Restate the data that follows exactly as it stands, beginning with the first line and ending with the line that contains "Viewport: 978px width, 451px height.".

========

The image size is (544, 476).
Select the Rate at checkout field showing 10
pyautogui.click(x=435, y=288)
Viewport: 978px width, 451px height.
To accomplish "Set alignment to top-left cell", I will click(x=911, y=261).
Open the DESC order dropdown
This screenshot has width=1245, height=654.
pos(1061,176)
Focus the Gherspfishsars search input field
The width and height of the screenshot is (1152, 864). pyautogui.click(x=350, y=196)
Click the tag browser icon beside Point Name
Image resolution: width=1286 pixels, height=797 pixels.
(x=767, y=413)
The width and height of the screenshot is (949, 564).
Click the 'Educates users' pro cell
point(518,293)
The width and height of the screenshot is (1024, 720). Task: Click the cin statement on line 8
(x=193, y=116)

========

▸ **Answer to this problem**
The image size is (544, 476).
Select the Rate at checkout field showing 10
pyautogui.click(x=435, y=288)
Viewport: 978px width, 451px height.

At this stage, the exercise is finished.